El fabricante de automóviles alemán BMW ha recortado su previsión de margen de su división de automoción de un modo drástico y hasta un retorno estimado de entre el 1% y el 3%, ren relación con su previsión anterior de hasta el 6%, lo que le ha obligado a a incrementar sus programas de reducción de costes en este ejercicio, en elq ue venderá muchas menos unidades que las que esperaba.
El consejero delegado, Milan Nedeljkovic, al frente del grupo desde mayo pasado y en sustitución de Oliver Zipse, ha apuntado de modo directo hacia el mercado chino y su caída de ventas en dicha región como causa del ajuste en las previsiones, así como por las consecuencias del conflicto en Oriente Próximo.
Los ajustes del grupo se efectuarán, de acuerdo con el directivo, por la «contracción drástica de las condiciones de mercado».
BMW ha experimentado un descenso en sus entregas en China del 18% en los primeros cinco meses del ejercicio, cifra que encadena los continuos descensos de la firma en el país, que ya en el primer trimestre vio como sus entregas caían un 10%.

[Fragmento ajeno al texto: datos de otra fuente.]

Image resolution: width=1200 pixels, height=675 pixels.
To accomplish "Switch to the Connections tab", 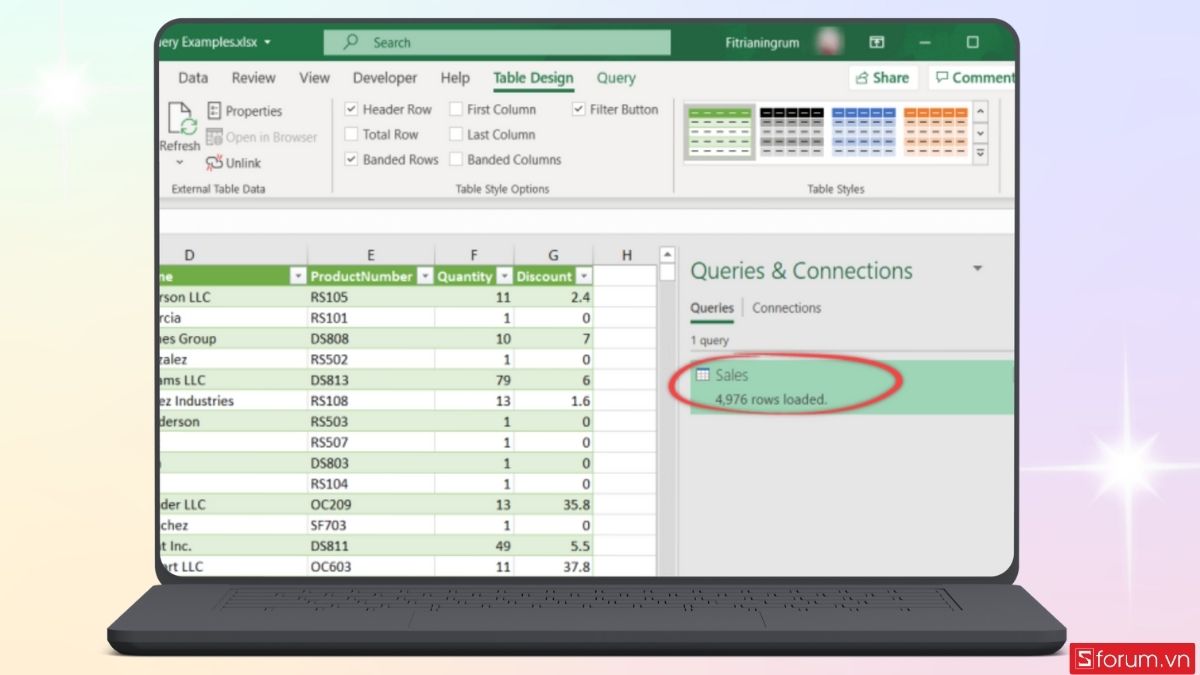I will click(786, 308).
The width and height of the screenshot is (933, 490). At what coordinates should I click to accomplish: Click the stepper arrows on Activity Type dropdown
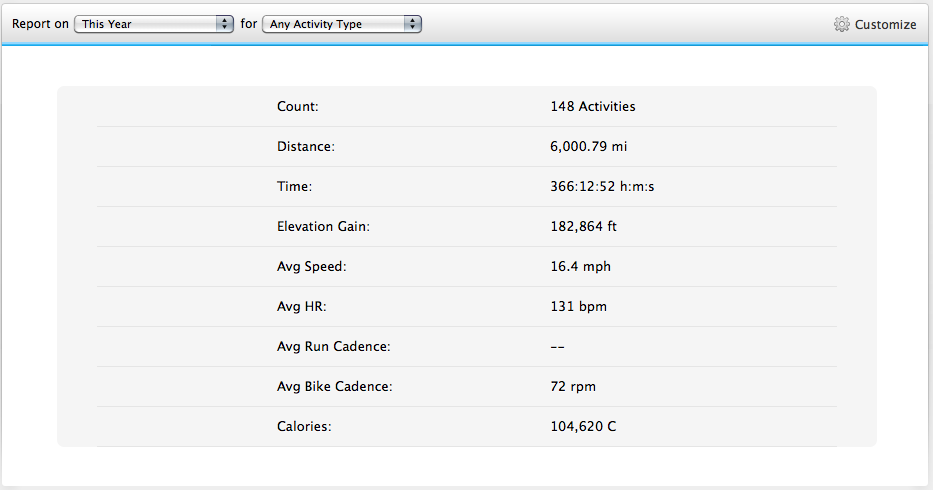[412, 24]
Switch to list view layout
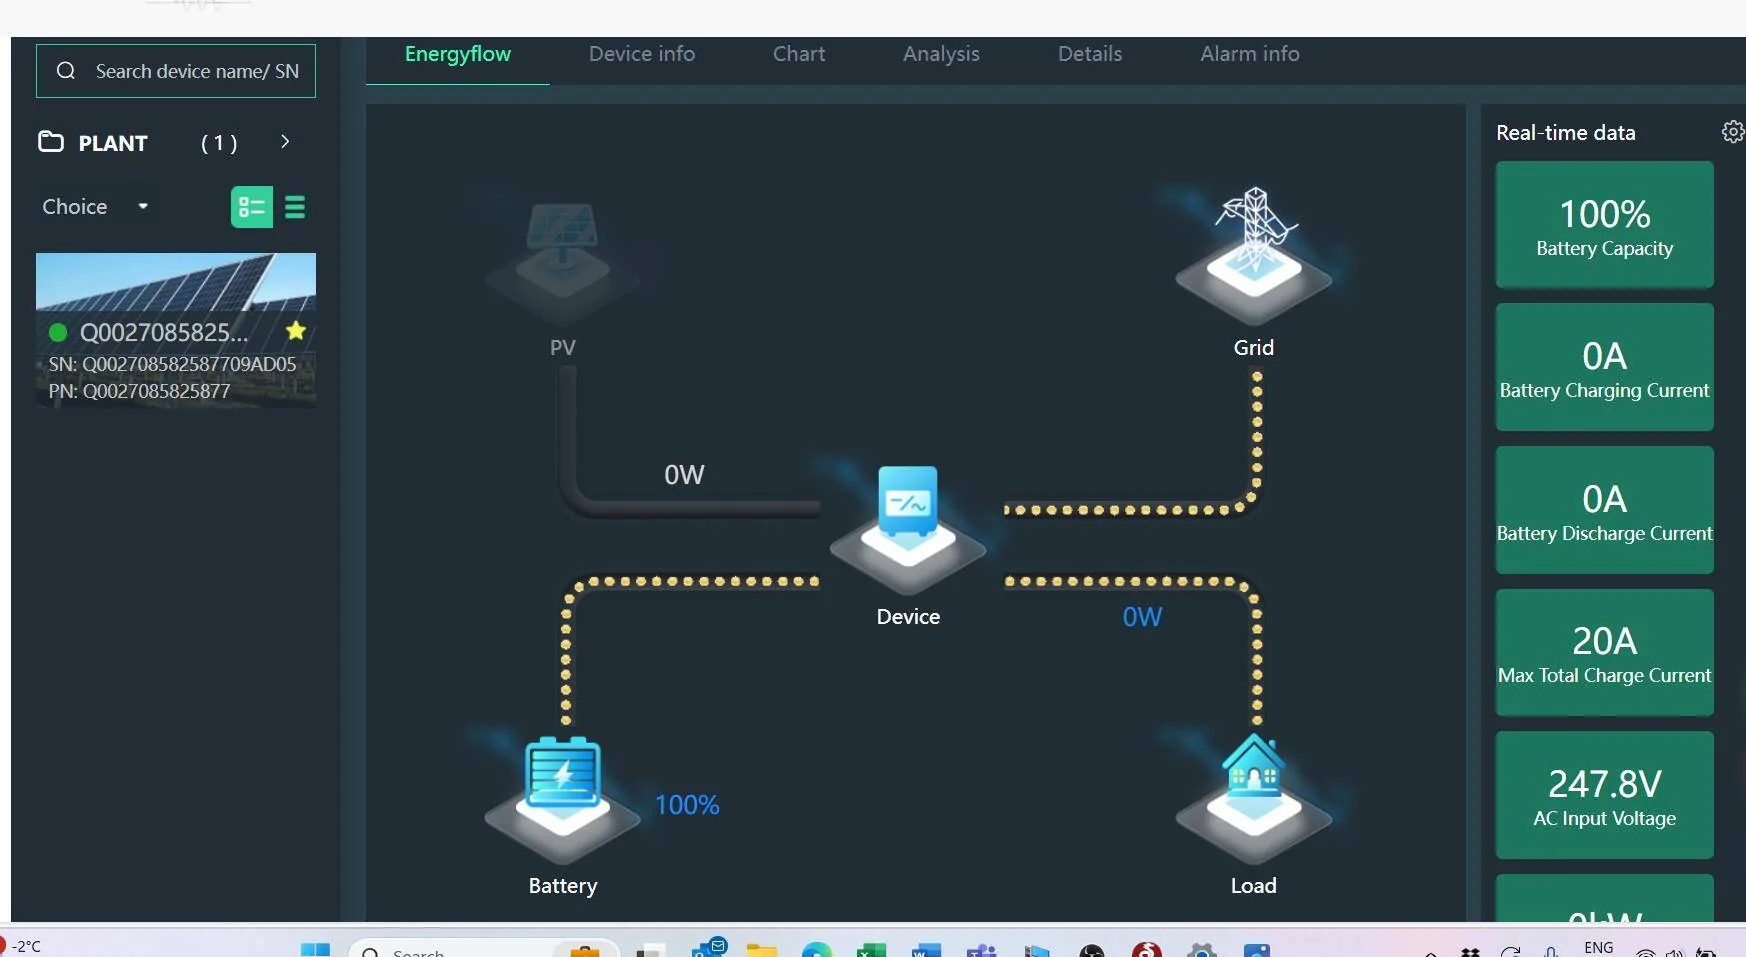The height and width of the screenshot is (957, 1746). (295, 207)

Europa y EEUU sostienen al fabricante
A pesar de la atonía expresada por el mercado chino, BMW ha compensado esos datos con crecimientos en Europa y en Estados Unidos durante el mismo periodo, si bien ninguno de los dos mercados ha podido compensar el impacto negativo de la región asiática, la de mayor volumen para el grupo bávaro.
Nedeljkovic no ha expresado un calendario concreto para la recuperación de los márgenes opoerativos de la automovilística ni ha avanzado ñas medidas estructurales que piensa adoptar.
Philippe Houchois, analista de la consultora Jefferies, ha apuntado sobre los datos de BMW que la evolución reciente en China anticipaba una advertencia sobre la caída en los beneficios de las marcas europeas, «pero no una revisión del margen de tal magnitud».